L'été méditerranéen a depuis longtemps cessé d'être une simple carte postale d'eaux azur et de ruines antiques. Il est désormais prévisiblement ponctué par le rugissement des bombardiers d'eau et l'odeur âcre du maquis en feu. Mercredi, cette bataille saisonnière récurrente a coûté la vie à trois pompiers près de Réthymnon, dévoilant la dure réalité de la lutte annuelle de la Grèce contre les flammes.
L'incident fatal s'est produit alors que les services d'urgence faisaient face à un incendie qui s'étendait rapidement, alimenté par des vents de force 7 sur l'échelle de Beaufort. Le service d'incendie grec a confirmé les décès, publiant une déclaration officielle indiquant qu'ils sont tombés héroïquement dans l'exercice de leurs fonctions, protégeant la vie et les biens des citoyens ainsi que l'environnement naturel. La direction de l'agence exprime également sa profonde tristesse et ses sincères condoléances aux familles et aux proches des défunts. Ce deuil officiel, bien que nécessaire, ne masque guère les pressions opérationnelles sévères auxquelles est confronté l'appareil d'État. Un contingent de 156 pompiers, soutenu par 33 véhicules de pompiers, quatre hélicoptères et quatre avions, tente actuellement de contenir la catastrophe. Ils s'appuient sur les ressources municipales locales, y compris des engins lourds et des camions-citernes d'Agios Vasileios, pour renforcer leurs lignes débordées.

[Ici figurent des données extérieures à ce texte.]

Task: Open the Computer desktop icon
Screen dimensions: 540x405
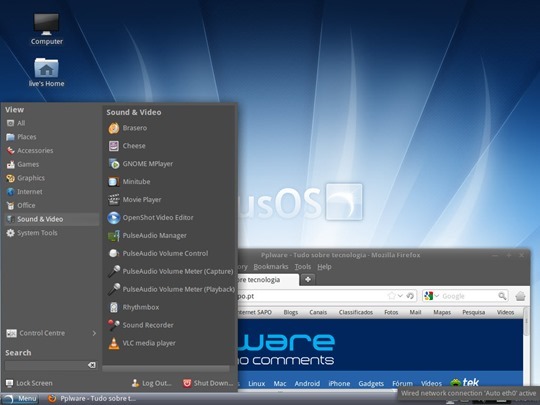Action: click(x=46, y=30)
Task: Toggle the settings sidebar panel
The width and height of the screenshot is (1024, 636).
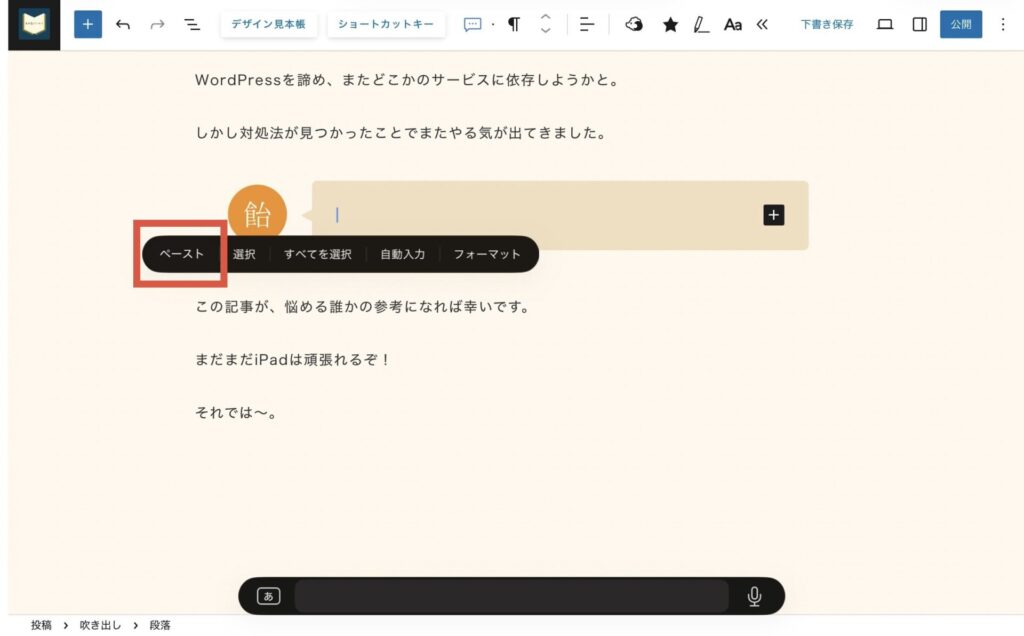Action: 919,24
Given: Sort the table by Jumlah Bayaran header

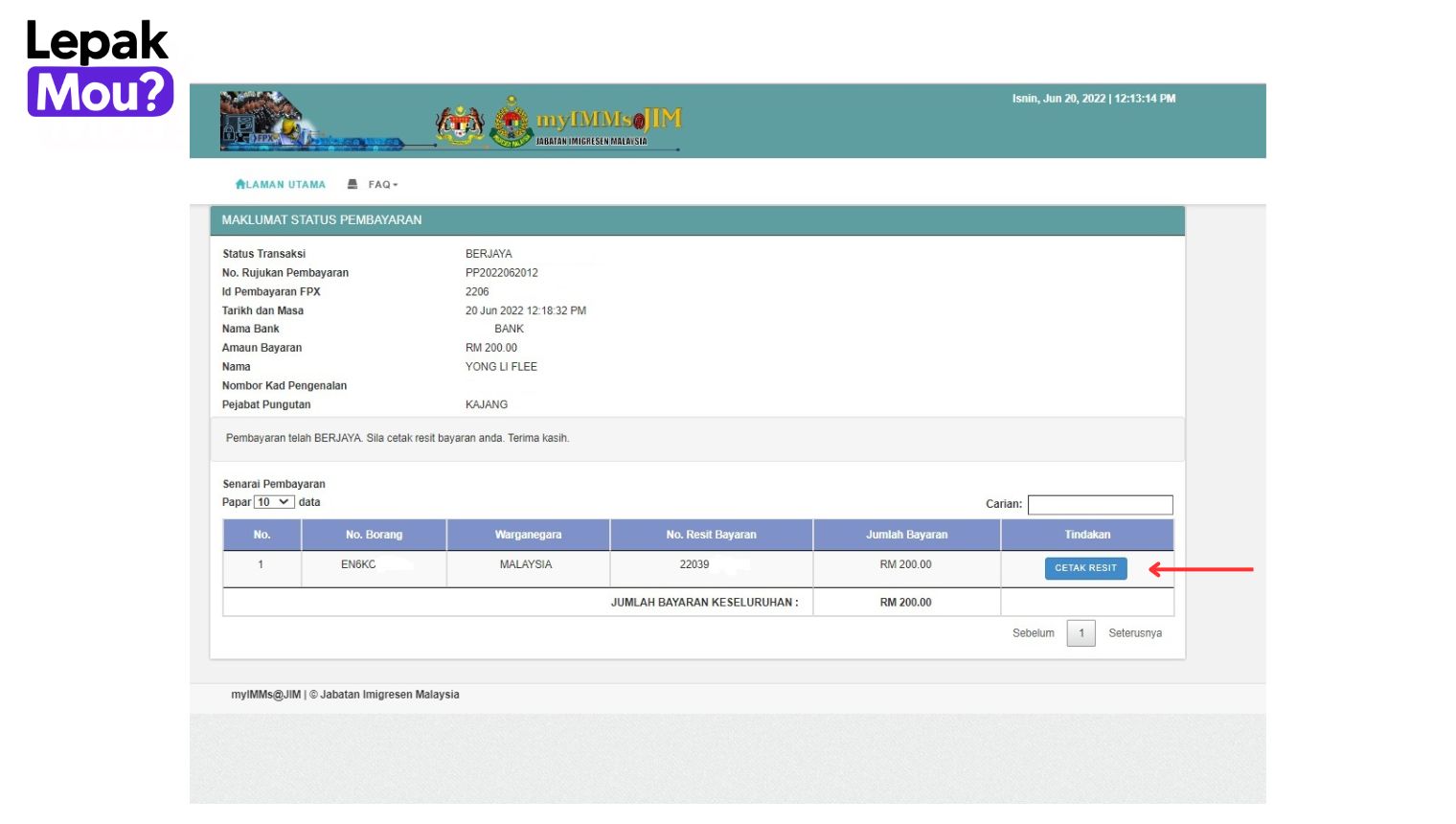Looking at the screenshot, I should click(905, 534).
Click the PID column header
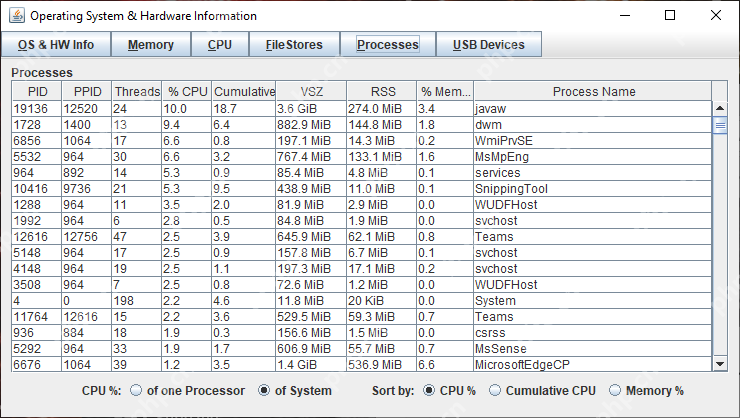 click(37, 92)
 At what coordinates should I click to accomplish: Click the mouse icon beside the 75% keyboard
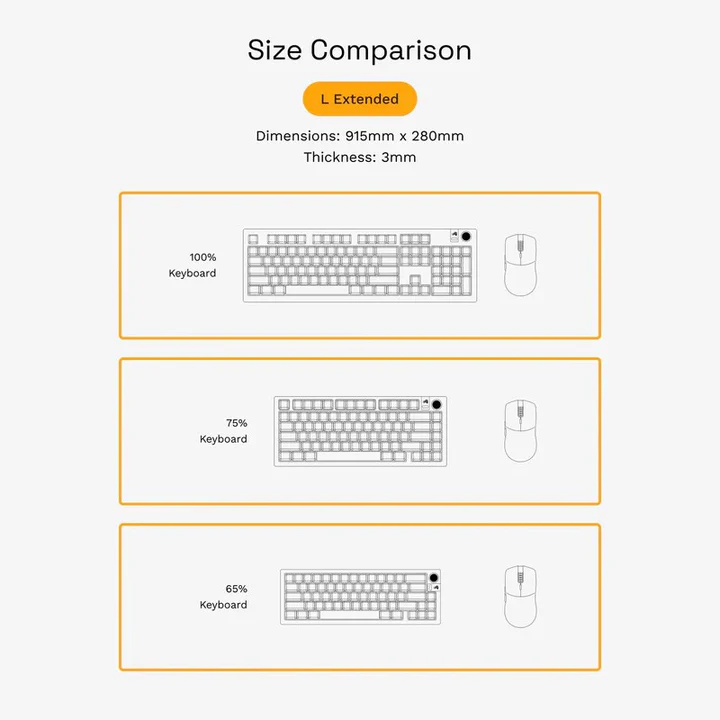point(519,431)
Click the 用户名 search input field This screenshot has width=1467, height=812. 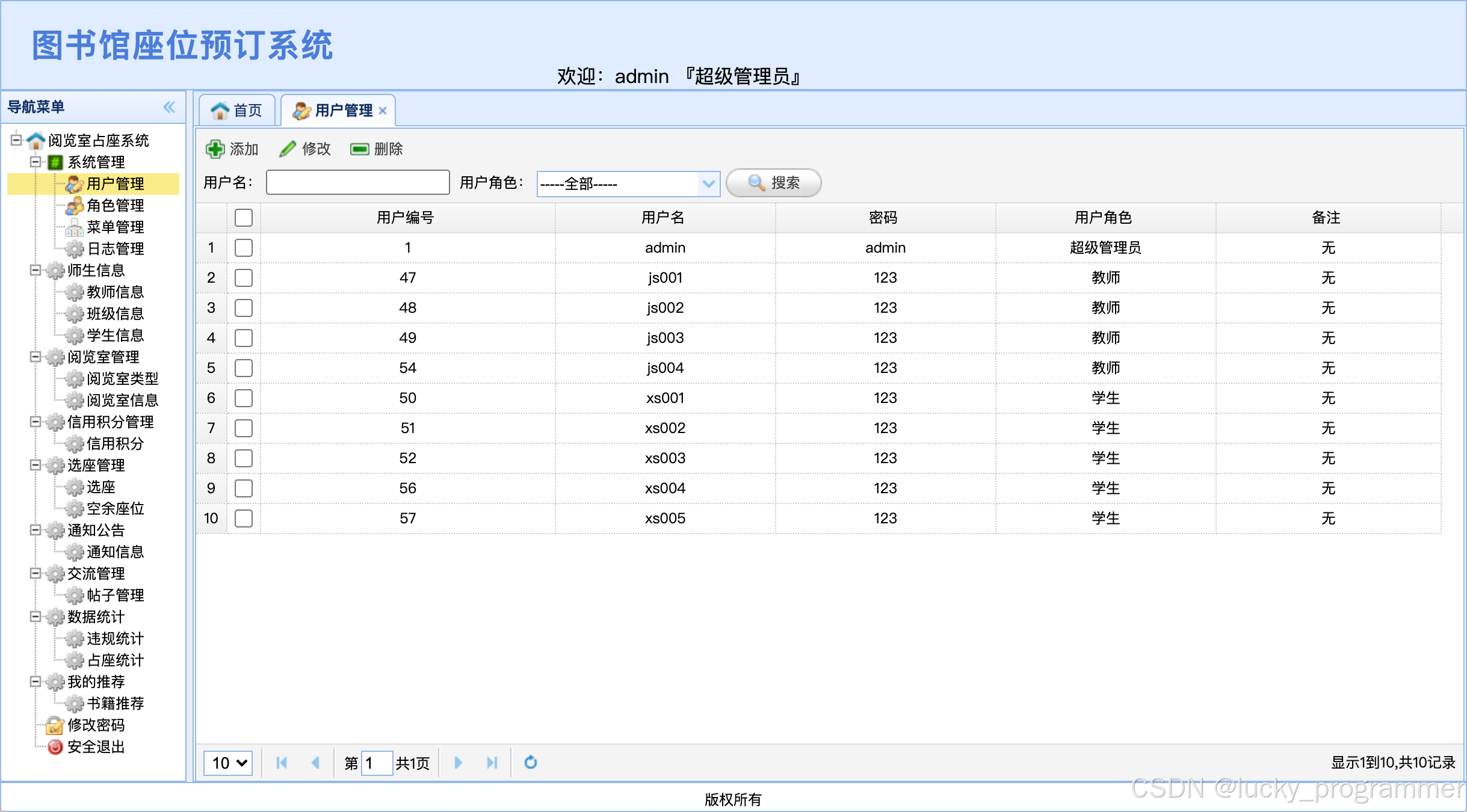357,182
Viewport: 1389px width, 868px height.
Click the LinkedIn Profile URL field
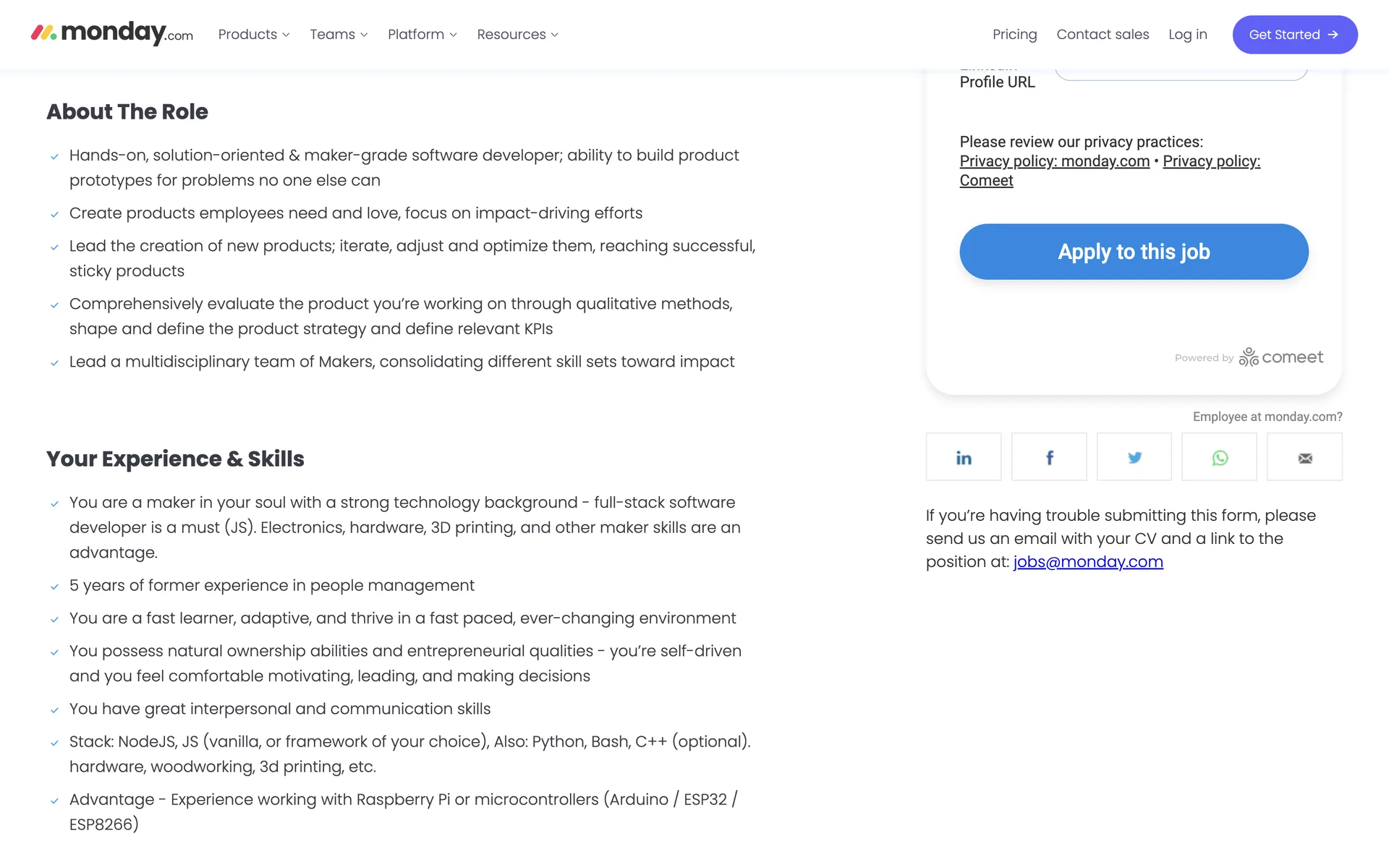[x=1181, y=73]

Les retombées économiques immédiates sont déjà visibles le long de la côte. Agia Galini, un pôle pour les visiteurs étrangers, a subi une évacuation massive suite à une diffusion d'urgence du 112. Environ 2 000 touristes ont été dirigés vers Tympaki. Michalis Christoforakis, représentant l'Association des hôteliers de Réthymnon, a indiqué que l'évacuation s'était déroulée sans panique, avant même que les flammes ne soient visibles depuis la localité. Le secteur de l'hôtellerie locale s'efforce maintenant d'évaluer la disponibilité des hébergements pour les clients déplacés. La perturbation s'étend bien au-delà d'une seule ville, les autorités ayant évacué une série de localités, dont Krya Vrysi, Saktouria, Melampes, Agios Georgios, Agios Pavlos et Triopetra.
L'ampleur de l'urgence a contraint à une alliance ad hoc d'acteurs étatiques et privés. Au large d'Agios Pavlos, les canots de sauvetage des garde-côtes et des navires privés ont dû secourir 29 personnes de la mer, une illustration frappante de la retraite chaotique imposée par l'avancée du front de feu. L'administration locale d'Agios Vasileios s'est essentiellement entièrement consacrée à la gestion de crise, annulant tous les événements culturels. Evangelia Glampedaki, adjointe au maire de la municipalité, a décrit la situation sur le terrain comme entièrement ingérable. Pendant ce temps, l'unité d'enquête sur les crimes d'incendie de Réthymnon a commencé son enquête de routine sur l'origine du sinistre. Que la cause s'avère être une négligence criminelle ou un acte délibéré, la vulnérabilité fondamentale de l'économie grecque reste inchangée : une nation dépendante du tourisme, perpétuellement à la merci d'un paysage hautement combustible.